Reputation: 4572
Is there any practical way to create a PDF from a list of images files, using Python?
In Perl I know that module. With it I can create a PDF in just 3 lines:
use PDF::FromImage;
...
my $pdf = PDF::FromImage->new;
$pdf->load_images(@allPagesDir);
$pdf->write_file($bookName . '.pdf');
I need to do something very similar to this, but in Python. I know the pyPdf module, but I would like something simple.
Upvotes: 151
Views: 266963
Reputation: 1
This script allows users to convert one or multiple images into a PDF file. It utilizes the FPDF library for PDF generation and Pillow (PIL) for image handling.
#!/usr/bin/env python3
from fpdf import FPDF
import os
from PIL import Image
def image_to_pdf_single(image_path, pdf_path):
pdf = FPDF()
with Image.open(image_path) as img:
img_width_px, img_height_px = img.size
img_dpi = img.info.get('dpi', (300, 300))[0]
img_width_mm = img_width_px / img_dpi * 25.4
img_height_mm = img_height_px / img_dpi * 25.4
print(img_width_mm)
page_width = 210
page_height = 297
scale_width = page_width / img_width_mm
scale_height = page_height / img_height_mm
scale = min(scale_width, scale_height)
new_width_mm = img_width_mm * scale
new_height_mm = img_height_mm * scale
x = (page_width - new_width_mm) / 2
y = (page_height - new_height_mm) / 2
pdf.add_page()
pdf.image(image_path, x=x, y=y, w=new_width_mm, h=new_height_mm)
pdf.output(pdf_path)
def image_to_pdf_multiple(mult_img, pdf_path):
pdf = FPDF()
for image_path in mult_img:
with Image.open(image_path) as img:
img_width_px, img_height_px = img.size
img_dpi = img.info.get('dpi', (300, 300))[0]

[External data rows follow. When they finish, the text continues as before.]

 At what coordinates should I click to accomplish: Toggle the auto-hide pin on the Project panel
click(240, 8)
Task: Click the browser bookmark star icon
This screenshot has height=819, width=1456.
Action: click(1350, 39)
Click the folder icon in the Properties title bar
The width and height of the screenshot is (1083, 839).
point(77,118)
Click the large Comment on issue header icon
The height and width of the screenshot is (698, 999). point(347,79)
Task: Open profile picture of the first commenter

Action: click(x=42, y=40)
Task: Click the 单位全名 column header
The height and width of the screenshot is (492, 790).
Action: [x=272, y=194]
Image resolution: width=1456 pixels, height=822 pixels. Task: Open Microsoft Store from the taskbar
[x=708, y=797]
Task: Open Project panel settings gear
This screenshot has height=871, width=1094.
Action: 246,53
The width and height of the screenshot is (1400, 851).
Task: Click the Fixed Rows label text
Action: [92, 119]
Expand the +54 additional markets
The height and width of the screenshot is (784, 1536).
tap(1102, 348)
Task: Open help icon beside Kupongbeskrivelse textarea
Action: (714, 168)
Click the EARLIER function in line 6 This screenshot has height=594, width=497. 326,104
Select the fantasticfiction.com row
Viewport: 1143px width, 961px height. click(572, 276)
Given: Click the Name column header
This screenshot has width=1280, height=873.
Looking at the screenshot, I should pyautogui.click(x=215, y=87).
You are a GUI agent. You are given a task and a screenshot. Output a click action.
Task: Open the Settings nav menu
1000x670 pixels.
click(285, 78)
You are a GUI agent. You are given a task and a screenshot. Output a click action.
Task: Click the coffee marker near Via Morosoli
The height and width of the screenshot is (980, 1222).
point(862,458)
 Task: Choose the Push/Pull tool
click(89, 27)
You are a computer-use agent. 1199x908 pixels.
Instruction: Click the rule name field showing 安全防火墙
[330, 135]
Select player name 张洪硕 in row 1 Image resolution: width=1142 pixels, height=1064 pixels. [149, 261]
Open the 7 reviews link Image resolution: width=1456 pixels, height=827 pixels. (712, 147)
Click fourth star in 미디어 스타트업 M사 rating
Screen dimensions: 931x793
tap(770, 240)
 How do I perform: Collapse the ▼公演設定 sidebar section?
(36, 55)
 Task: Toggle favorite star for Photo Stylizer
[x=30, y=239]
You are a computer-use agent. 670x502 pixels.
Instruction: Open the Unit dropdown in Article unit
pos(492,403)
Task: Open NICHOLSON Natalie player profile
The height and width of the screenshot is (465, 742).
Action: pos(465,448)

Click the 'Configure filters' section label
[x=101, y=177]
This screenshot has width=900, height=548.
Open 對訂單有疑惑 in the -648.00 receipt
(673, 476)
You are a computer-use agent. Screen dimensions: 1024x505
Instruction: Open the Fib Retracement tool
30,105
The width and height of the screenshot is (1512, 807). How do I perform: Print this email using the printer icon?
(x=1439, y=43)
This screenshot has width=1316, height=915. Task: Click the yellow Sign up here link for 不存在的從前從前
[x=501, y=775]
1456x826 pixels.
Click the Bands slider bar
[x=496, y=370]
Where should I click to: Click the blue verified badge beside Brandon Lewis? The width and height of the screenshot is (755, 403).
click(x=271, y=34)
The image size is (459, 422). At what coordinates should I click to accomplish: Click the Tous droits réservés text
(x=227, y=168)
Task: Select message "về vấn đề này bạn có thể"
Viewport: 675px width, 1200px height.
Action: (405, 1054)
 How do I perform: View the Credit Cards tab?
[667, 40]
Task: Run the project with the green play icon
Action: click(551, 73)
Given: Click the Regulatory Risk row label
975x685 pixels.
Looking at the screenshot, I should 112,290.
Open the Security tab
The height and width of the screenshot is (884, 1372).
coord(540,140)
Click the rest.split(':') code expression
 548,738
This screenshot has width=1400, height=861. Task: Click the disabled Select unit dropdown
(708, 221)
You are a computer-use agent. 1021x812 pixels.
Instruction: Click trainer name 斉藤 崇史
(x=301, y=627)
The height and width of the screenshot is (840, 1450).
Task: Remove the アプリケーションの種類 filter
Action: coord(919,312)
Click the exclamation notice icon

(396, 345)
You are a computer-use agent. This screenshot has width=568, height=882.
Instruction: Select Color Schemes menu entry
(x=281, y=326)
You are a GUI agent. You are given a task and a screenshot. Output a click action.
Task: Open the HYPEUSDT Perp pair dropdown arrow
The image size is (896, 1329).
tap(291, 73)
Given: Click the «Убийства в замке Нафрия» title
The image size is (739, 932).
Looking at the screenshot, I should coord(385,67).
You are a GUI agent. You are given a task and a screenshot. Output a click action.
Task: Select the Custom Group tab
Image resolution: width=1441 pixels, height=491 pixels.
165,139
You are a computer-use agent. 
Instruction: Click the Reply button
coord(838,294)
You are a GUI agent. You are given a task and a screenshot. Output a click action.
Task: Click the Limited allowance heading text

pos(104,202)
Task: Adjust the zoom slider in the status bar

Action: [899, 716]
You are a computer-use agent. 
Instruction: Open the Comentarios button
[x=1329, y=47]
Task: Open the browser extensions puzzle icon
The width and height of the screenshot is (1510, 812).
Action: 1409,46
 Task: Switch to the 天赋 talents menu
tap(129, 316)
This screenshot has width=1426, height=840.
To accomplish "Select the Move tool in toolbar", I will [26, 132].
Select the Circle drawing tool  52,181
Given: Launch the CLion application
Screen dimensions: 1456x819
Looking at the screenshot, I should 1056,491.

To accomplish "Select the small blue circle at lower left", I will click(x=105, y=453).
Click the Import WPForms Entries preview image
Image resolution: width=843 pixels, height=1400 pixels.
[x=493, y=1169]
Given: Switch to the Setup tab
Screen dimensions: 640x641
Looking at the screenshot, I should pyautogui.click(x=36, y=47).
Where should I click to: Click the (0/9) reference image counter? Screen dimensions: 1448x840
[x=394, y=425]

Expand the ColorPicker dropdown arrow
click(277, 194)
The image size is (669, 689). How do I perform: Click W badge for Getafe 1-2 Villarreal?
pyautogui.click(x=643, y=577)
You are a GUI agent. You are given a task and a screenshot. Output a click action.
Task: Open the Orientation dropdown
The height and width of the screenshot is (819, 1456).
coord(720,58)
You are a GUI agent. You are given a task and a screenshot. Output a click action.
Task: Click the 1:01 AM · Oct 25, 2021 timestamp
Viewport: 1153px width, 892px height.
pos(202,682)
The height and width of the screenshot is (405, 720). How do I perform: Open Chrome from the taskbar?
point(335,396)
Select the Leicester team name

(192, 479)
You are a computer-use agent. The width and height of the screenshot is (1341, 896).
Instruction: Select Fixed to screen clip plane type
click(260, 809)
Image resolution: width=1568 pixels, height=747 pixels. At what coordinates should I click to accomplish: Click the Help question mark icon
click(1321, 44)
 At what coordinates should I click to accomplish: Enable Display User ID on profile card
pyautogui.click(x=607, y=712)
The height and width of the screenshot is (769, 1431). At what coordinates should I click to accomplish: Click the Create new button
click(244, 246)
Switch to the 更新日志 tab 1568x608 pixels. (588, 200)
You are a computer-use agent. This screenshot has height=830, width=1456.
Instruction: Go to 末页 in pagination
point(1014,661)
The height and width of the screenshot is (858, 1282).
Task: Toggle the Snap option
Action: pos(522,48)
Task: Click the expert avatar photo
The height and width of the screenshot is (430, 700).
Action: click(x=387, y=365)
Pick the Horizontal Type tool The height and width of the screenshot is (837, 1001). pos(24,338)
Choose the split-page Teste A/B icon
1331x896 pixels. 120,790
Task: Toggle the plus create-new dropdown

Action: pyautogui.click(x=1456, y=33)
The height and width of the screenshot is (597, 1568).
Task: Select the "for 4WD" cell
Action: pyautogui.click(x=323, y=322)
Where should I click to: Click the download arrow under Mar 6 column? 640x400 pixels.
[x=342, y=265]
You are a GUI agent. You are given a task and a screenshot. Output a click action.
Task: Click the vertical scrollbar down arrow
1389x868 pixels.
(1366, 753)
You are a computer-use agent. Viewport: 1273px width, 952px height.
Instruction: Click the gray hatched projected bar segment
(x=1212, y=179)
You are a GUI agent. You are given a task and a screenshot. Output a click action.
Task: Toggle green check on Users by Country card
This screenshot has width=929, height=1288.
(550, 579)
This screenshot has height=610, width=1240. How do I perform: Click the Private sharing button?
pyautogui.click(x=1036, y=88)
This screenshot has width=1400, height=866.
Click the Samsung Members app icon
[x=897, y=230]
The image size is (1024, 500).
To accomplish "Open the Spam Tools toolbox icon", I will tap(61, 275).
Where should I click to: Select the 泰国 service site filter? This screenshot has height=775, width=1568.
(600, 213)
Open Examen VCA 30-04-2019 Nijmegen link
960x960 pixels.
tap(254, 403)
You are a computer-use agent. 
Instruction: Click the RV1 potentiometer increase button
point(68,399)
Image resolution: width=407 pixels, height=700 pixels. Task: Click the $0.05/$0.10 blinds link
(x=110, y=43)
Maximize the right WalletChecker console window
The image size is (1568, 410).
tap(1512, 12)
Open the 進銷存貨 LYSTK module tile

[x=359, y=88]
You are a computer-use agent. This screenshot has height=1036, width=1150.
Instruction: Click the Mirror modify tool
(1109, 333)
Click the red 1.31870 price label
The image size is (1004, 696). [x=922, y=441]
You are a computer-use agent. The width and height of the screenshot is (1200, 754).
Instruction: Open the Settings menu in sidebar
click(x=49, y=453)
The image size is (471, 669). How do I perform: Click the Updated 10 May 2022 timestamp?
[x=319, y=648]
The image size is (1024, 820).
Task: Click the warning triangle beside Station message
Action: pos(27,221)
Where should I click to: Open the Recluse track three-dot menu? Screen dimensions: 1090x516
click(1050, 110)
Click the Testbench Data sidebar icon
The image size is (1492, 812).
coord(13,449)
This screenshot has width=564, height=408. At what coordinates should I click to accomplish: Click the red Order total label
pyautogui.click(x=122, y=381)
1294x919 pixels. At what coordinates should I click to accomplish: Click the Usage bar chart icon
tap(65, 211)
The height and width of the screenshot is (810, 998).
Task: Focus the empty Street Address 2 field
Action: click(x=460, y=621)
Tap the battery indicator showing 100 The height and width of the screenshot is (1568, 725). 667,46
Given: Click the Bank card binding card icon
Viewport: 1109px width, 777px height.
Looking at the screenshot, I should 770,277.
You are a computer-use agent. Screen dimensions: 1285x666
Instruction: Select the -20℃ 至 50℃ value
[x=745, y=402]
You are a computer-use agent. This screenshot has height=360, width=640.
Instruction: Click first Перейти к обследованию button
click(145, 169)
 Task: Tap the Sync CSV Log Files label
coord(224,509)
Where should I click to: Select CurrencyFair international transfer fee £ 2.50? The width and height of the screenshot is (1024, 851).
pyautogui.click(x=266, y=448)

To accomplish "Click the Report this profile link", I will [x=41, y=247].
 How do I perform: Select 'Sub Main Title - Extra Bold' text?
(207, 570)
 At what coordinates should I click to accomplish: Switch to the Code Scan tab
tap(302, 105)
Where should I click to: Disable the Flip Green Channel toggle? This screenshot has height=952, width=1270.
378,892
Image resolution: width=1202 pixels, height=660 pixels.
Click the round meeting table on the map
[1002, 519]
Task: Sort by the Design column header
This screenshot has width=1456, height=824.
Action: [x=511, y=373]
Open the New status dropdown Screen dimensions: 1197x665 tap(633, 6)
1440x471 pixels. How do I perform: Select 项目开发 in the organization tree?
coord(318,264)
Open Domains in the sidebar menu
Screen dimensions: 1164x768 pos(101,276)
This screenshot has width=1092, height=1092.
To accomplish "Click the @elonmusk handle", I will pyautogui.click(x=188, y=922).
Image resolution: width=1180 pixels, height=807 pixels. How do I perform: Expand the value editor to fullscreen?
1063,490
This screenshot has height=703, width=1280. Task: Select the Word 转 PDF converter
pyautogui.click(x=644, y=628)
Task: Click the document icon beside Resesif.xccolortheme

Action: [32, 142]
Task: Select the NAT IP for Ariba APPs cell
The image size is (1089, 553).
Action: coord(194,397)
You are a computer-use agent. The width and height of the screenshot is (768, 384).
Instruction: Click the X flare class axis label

img_width_mm = img_width_px / img_dpi * 25.4
img_height_mm = img_height_px / img_dpi * 25.4
print(img_width_mm)
page_width = 210
page_height = 297
scale_width = page_width / img_width_mm
scale_height = page_height / img_height_mm
scale = min(scale_width, scale_height)
new_width_mm = img_width_mm * scale
new_height_mm = img_height_mm * scale
x = (page_width - new_width_mm) / 2
y = (page_height - new_height_mm) / 2
pdf.add_page()
pdf.image(image_path, x=x, y=y, w=new_width_mm, h=new_height_mm)
pdf.output(pdf_path)
if __name__ == "__main__":
option = input("1 for single image, 2 for multiple images: ")
if option == '1':
image_path = input("Enter image path/name pls -> ")
pdf_path = input("Enter pdf save loc/name pls -> ")
if os.path.exists(image_path):
image_to_pdf_single(image_path, pdf_path)
print(f"Converted {image_path} to {pdf_path}.")
else:
print("Invalid path/file name.")
elif option == '2':
mult_img = []
i = 1
while True:
image_name = input(f"Enter {i} image name/path pls (or type done) -> ")
if image_name.lower() == 'done':
break
else:
if os.path.exists(image_name):
mult_img.append(image_name)
i += 1
else:
print("Invalid image name/path.")
pdf_path = input("Enter pdf save loc/name pls -> ")
image_to_pdf_multiple(mult_img, pdf_path)
print(f"Successfully saved pdf to {pdf_path}.")
Upvotes: 0
Reputation: 1285
Install fpdf2 for Python:
pip install fpdf2
Now you can use the same logic:
from fpdf import FPDF
pdf = FPDF()
# imagelist is the list with all image filenames
for image in imagelist:
pdf.add_page()
pdf.image(image,x,y,w,h)
pdf.output("yourfile.pdf", "F")
You can find more info at the tutorial page or the official documentation.
Upvotes: 118
Reputation: 187
You can use pdfme. It's a powerful library in python to create PDF documents.
from pdfme import build_pdf
...
pdf_image_list = [{"image": img} for img in images]
with open('images.pdf', 'wb') as f:
build_pdf({"sections": [{"content": pdf_image_list}]})
Check the docs here
Upvotes: 1
Reputation: 99
first pip install pillow
in terminal.
Images can be in jpg or png format. if you have 2 or more images and want to make in 1 pdf file.
Code:
from PIL import Image
image1 = Image.open(r'locationOfImage1\\Image1.png')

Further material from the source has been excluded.